Writing Job Scripts
Overview
Version
Picotte uses Slurm version 20.02.7
In short: everything depends, and everything is complex
Performance of codes depends on the code, the hardware, the specific computations being done with the code, etc. There are very few general statements that can be made about getting the best performance out of any single computation. Two different computations using the same program (say, NAMD) may have very different requirements for best performance. You will have to become familiar with the requirements of your workflow; this will take some experimentation.
Important
Do not try to use some other job control system within job scripts, e.g. a for loop repeatedly executing a program, a standalone process which monitors for "idle" nodes and then launches tasks remotely. To perform its function properly, Slurm expects each job to be "discrete". If your workflow involves running multiple jobs, either with or without interdependency between the jobs, please see below, and the documentation for job arrays.[1]

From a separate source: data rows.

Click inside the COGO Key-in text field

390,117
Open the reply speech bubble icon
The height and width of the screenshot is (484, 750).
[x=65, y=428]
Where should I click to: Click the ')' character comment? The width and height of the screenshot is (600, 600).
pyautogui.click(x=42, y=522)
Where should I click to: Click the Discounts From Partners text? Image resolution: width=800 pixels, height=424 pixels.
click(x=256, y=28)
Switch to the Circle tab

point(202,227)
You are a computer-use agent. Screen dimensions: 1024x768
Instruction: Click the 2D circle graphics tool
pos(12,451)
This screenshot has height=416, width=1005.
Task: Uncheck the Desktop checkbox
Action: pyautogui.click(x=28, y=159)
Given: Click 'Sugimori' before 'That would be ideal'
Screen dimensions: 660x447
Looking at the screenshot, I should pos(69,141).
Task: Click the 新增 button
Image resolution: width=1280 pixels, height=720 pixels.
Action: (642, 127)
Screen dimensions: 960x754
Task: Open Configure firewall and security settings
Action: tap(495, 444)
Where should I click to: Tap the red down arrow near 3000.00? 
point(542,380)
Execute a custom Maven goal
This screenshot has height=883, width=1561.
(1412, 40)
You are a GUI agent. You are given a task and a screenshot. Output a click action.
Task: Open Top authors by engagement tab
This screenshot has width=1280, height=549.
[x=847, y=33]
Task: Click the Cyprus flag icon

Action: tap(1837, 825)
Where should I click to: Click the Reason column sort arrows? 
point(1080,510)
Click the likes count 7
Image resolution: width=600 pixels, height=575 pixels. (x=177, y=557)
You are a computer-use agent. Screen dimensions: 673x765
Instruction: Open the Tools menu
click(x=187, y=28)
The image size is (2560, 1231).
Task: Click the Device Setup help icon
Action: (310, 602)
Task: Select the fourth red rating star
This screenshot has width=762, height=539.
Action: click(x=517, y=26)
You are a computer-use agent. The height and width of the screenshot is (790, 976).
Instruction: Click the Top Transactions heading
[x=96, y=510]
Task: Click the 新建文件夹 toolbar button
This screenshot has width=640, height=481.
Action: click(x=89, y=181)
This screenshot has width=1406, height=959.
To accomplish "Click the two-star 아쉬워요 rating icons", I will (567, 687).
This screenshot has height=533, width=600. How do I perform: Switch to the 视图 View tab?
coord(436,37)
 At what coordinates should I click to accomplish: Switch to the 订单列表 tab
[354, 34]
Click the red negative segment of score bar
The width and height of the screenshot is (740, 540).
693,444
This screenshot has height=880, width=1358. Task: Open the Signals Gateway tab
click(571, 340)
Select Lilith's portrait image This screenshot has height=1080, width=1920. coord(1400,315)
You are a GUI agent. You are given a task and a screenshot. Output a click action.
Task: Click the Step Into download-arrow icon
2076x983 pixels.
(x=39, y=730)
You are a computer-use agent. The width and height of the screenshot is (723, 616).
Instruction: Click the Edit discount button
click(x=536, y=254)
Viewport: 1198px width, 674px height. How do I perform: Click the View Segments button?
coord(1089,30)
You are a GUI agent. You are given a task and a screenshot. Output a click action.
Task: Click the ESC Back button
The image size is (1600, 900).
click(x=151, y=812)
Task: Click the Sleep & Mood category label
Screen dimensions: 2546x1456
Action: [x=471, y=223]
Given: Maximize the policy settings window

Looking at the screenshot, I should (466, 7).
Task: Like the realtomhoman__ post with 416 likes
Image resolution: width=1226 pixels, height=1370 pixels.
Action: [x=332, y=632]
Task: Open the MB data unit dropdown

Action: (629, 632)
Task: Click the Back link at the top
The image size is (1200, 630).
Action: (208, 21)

Everyone has different workflows and attendant requirements. It is not possible to make general examples and recommendations which will work in every case.
Disclaimer: this article gives fairly basic information about job
scripts. The full documentation should be consulted for precise details.
On the login nodes, the command "man sbatch
" will give full
information. See sbatch
documentation.[2]
Documentation
- Official Slurm quick start guide: https://slurm.schedmd.com/archive/slurm-20.02.7/quickstart.html
- CAUTION errors have been found in the official documentation; if
something behaves in an unexpected way, do some experimentation to
figure out what is going on.
- In particular:
- there is no
--ntasks-per-gpu
option - the
--cpus-per-gpu
option does not properly allocate the number of CPUs requested: it only gives 1 no matter what value is specified
- there is no
- In particular:
File Format
If you created/edited your job script on a Windows machine, you will
first need to convert it to Linux format to run. This is due to the
difference in the handling of End Of Line.[3] Convert a
Windows-generated file to Linux format using the dos2unix
command:
[juser@picotte001 ~]$ dos2unix myjob.sh
dos2unix: converting file myjob.sh to UNIX format ...
Glossary
See the Slurm Glossary for the meanings of various terms specified in the resource requests.
Basics
A (batch) job script is a shell script[4] with some special comment
lines that can be interpreted by the scheduler, Slurm. Comment lines
which are intepreted by the scheduler are #SBATCH
, starting at the
first character of a line. Here is a simple one:
#!/bin/bash
#
### select the partition "def"
#SBATCH --partition=def
### set email address for sending job status
#SBATCH --mail-user=user@host
### account - essentially your research group
#SBATCH --account=fixmePrj
### select number of nodes
#SBATCH --nodes=16
### select number of tasks per node
#SBATCH --ntasks-per-node=48
### request 15 min of wall clock time
#SBATCH --time=00:15:00
### memory size required per node
#SBATCH --mem=6GB
### You may need this if there are settings in your .bashrc
### e.g. setup for Anaconda
. ~/.bashrc
### Whatever modules you used (e.g. picotte-openmpi/gcc)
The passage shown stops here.